Aim of the exercise:
Your answer must be one number: the count of lines below that include "will".

Input records:

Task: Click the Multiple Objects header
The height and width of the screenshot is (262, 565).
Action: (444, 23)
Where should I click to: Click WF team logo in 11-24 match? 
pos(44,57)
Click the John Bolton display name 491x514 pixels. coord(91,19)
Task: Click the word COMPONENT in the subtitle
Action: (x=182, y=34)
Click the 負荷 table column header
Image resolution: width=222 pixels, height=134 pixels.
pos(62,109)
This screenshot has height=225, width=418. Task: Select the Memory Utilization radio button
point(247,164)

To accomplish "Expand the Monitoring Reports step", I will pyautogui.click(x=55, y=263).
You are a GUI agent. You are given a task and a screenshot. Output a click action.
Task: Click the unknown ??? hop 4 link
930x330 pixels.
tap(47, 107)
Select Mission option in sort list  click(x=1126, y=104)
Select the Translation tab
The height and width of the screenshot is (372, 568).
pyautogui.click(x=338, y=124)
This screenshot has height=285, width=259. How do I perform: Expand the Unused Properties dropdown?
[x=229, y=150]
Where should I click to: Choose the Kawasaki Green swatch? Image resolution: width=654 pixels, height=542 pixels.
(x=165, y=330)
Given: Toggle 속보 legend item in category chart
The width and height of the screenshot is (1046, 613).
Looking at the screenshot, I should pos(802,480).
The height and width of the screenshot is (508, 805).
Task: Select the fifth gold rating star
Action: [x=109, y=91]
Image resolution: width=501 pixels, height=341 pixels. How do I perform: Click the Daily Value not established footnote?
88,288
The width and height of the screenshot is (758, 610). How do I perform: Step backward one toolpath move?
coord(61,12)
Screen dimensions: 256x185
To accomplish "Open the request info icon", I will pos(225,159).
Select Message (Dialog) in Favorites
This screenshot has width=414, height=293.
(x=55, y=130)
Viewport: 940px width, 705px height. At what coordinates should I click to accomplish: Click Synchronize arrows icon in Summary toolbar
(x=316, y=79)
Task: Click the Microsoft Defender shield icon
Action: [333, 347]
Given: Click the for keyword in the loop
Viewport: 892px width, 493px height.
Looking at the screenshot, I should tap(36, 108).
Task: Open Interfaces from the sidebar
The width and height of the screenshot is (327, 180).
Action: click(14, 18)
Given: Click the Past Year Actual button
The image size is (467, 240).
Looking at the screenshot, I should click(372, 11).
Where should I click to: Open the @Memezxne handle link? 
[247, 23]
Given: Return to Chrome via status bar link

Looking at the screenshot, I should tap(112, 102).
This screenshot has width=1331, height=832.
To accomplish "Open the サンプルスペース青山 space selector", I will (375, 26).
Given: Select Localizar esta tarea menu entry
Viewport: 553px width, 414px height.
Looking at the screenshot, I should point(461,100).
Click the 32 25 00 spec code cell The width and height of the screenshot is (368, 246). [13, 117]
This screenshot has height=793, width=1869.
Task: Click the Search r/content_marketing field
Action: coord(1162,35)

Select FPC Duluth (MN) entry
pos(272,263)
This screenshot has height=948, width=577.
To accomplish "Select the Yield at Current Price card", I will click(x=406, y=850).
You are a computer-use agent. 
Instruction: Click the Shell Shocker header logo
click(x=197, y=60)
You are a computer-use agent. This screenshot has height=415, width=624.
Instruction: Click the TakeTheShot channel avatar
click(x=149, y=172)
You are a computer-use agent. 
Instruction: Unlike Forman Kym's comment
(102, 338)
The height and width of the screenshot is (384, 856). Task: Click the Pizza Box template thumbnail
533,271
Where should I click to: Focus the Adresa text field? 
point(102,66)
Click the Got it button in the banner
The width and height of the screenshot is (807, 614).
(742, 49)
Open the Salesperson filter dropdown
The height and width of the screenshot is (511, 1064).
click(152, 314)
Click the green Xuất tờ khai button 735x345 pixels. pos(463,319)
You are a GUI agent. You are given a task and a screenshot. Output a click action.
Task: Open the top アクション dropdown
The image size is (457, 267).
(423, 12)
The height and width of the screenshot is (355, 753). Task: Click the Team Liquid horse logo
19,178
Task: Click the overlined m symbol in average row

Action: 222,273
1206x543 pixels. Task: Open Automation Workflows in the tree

Response:
4